What should such an agreement include? Of primary importance to the agreement is a clear statement on the topic of discussions in as much detail as possible. Something like “the sale of manufacture, sale and distribution rights to a product which is intended to facilitate the coffee brewing process. The product consists of a plastic base with a metallic cap and two handles (illustrative sketches of proposed product attached in Exhibit A)” is far better than “a new type of coffee brewer.” The product or idea should be identified with as much specificity as possible; this is to protect both parties from any misunderstandings. Variations on the original idea should also be protected from disclosure, so that the recipient cannot claim that the mere modification of the original information will allow it the full rights to market and profit from information it legally owes compensation for.
Another provision of significance is to include exceptions to the use and disclosure of information previously known, obtained from independent sources or publicly disclosed at any time by the provider of the information.
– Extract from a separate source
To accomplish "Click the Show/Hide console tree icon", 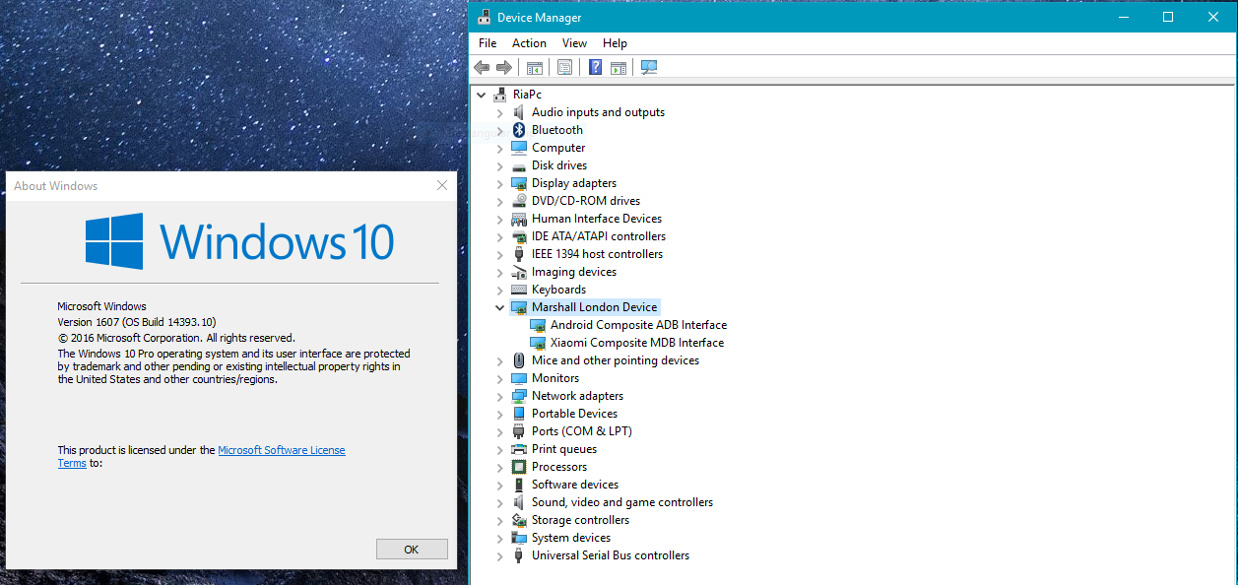I will pos(534,68).
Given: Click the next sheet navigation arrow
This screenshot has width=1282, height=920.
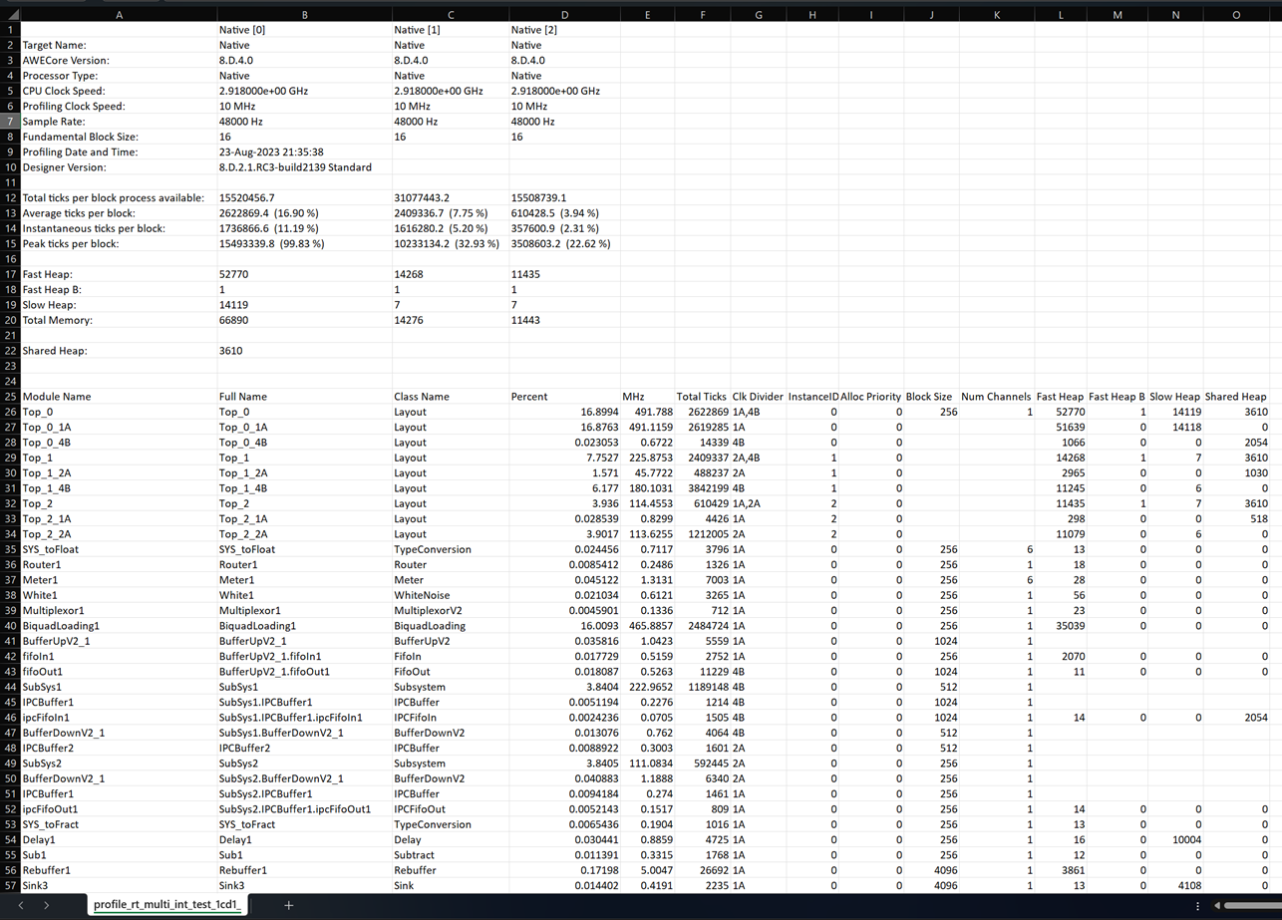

This will provide a powerful defense to the recipient if sued, in that showing that the information was already publicly disclosed in any manner by the provider or that it was obtained through other independent channels or previously known by the recipient will allow the mitigation or full avoidance of potential damage awards. Another exception should include information whose disclosure is compelled by some governmental or administrative body.
Finally, some specific term to the confidentiality, non-circumvention or non-disclosure agreement should be expressly stated. This puts a mutually agreed upon time frame from which the provider of the information may profit from the idea from any source. A time limit may be any number, from one year to permanent duration as agreed by the parties. It is also advisable to consider limiting the agreement’s application to a certain geographical location, such as a state, a nation or even a continent. This is subject to negotiation and obviously the recipient will want as small a location as possible, while the provider will want the agreement’s geographical application to be unlimited or worldwide.
Obviously boilerplate provisions should be included, such as alternative dispute resolution, applicable law, assignability, succession, notices, waiver of any provisions, and the like. These agreements must be reasonable in scope, and are also governed by case law within most states. Please consult competent contract drafting legal counsel for the appropriate conformity to state law and for the creation of a lawfully binding non-disclosure, confidentiality, and non-circumvention agreement.